Take a sea creature about the length of a car that’s partial to eating micro aquatic life, run over it with a steam roller (found at any good equipment hire store) and let it loose in any coral lagoon (preferably in the Indian Ocean).
Pretty much what you’ll end up with here is a very hungry, exceptionally motivated and astoundingly efficient eating machine called a manta ray. These strange looking creators about the size of the island in my kitchen, with a mouth bigger than Janet Street Porter (need to be English for this one) are the planets best filtering systems – think a vacuum cleaner with fins. The volume of water based material they get through just to stave off the munchies is quite amazing. Well, that’s just where i am at the moment with my exploits to find my next great business. The amount of possibilities out there can be pretty over whelming so the art is to know how to filter. There’s 3 essential ways that i’m looking at the landscape with regard to making my choice of start up business:
1. Start my own thing from scratch (my idea, my team etc).
2. Find someone who has already created a product but hasnt yet got it out the door and starting selling it.
3. Join a business with an established product and team (still an early stage business but it’s up and running)
Each of these has a different risk reward profile and different life style implications but it’s an interesting start point.

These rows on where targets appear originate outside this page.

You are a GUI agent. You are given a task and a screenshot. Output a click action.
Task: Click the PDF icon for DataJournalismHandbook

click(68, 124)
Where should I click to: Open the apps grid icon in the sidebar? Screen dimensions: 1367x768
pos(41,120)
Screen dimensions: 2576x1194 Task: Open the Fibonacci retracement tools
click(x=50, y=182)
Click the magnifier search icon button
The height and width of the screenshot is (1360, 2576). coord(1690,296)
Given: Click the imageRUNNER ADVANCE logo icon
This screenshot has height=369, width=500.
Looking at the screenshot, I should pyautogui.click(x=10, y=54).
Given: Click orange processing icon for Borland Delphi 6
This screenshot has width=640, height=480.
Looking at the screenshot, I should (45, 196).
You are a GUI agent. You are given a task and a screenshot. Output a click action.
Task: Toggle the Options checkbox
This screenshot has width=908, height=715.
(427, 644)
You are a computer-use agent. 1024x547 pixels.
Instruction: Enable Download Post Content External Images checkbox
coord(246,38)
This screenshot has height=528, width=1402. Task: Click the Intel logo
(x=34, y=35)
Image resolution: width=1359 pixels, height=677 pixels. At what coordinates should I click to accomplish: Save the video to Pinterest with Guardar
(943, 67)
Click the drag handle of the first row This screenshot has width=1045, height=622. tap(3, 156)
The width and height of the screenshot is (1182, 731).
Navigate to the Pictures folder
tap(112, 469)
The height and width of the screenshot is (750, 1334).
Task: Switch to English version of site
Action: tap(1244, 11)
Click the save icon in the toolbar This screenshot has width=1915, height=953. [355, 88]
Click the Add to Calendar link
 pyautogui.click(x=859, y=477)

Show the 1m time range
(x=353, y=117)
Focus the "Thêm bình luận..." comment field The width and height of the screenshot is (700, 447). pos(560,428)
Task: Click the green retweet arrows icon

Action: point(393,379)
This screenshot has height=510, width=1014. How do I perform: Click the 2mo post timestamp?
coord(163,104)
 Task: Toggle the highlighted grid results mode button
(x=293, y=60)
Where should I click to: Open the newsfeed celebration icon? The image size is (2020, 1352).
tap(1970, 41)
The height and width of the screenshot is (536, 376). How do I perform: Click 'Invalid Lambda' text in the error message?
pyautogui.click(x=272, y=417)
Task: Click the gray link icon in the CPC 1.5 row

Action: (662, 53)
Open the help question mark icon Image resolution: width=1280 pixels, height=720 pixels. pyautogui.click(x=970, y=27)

Today, i attempted to come up with some kind of scoring / ranking process for ideas. I have a spreadsheet which i can use to score one of 15 attributes of a business idea. I have weighted some attributes as more important than others (each is scored 1-5, with 5 being important). While this is not going to provide the definitive way for me to make a decision, at least it’s a reference point. 
I remember going through a similar exercise when trying to decide what house to buy. Funnily, the house that scored best was not the one i lumped for. I had a huge negative reaction to the winner in favor of the runner up. Most importantly, the winner was clear.